Metin Bölümü:

####

İKLİL
  Hicret
 
          
              HİCRET
 
Toplum ve dinlerin başlangıçtan günümüze değin kapalı veya açık olmasını belirleyen temel etken; insanın (birey-toplum olarak) toprakla olan ilişkisidir. Bu etken din, toplum ve dünya görüşünün kapalı olmasını sağladığı gibi donukluk ve statikliğin nedenlerini de belirleyen etkendir de.
Kendi dar kalıpları çerçevesine sıkışan bir toplum doğal olarak kapalı olur ve yükselme, gelişme ve değişimden yoksun kalır.
Buna bağlı olarak bir toplumun mazrufu olan; akıl, duygu, düşünce, bilim, teknik, kültür, din ve dünya görüşü ya donuk ve durağan kalır, ya çürür ya da yok olur. Batı, Ortaçağın kapalı kaleleri ardında dünyanın merkezi olarak Avrupa'yı ve dünya dini olarak da Katolikliği biliyordu. İnsanlığı ise salt, "beyaz derili, sarı saçlı ve mavi gözlü" olanlardan müteşekkil bildiğinden diğer insanları sürü gibi güdülmesi gereken kafirler olarak bilirdi. Cenova'nın doğusu karanlıklar içinde, tuhaf ve barbar insanların yaşadığı topraklardı. Lizbon'dan ötesi yani dünyanın batısı okyanuslarla kaplı, yani yok... Kendi kapalı kalelerinden bin yıl yaşamaları bundandı. Haçlı Seferleri ansızın kalelerin kapısını doğuya açtırdı. Kale doğuya açıldı. Kendinden başka hiçbir dini görmemiş olan Hıristiyanlığın gözleri İslâm'la açıldı. Batı'nın kapalı kalelerinden milyonlarca insan dışarı taştı. Alp dağlarının ötesinde başka insanlar, başka toplumlar ve başka bir dünyanın var olduğunu gördüler. Gözlerinin önüne yepyeni ufuklar açılırken dünya da belleklerinde iki kat daha büyüdü. "Biz"den başka "diğerlerini" ve "buradan" başka "diğer yerleri" de görüp tanıdılar. Ardı karanlık şatolar aydınlandı. Bakış açıları ve ufukları genişledi. Sağlam, tutucu bağlar dağıldı. Sayısız kalıplar parçalandı ve bir cümbüş başladı. Eğer sosyolojik terminolojiyle ifade etmek istersek M.S. 395 yılından itibaren bin yıldan fazladır durgunluk ve kapalılık evresinde yaşayan ya da takılı kalan "sosyal zaman" ibresi harekete geçti ve anbean ilerleme katetmeye başladı.

####

Veriler:

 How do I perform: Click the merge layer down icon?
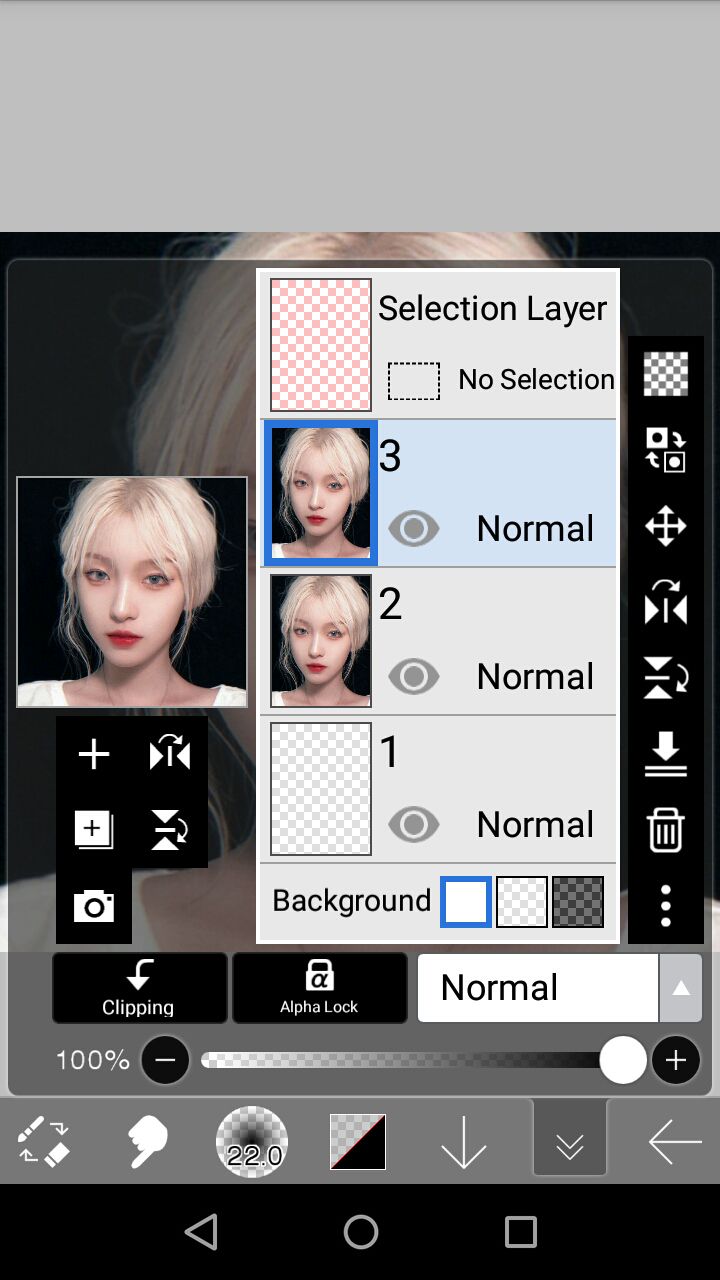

####

Yapılacak İş:
Metin bölümüne göre, "sosyal zaman" ibresi hangi yıldan itibaren durgunluk ve kapalılık evresinde kalmıştı?

Çözümlü Yanıt:
M.S. 395 yılından itibaren.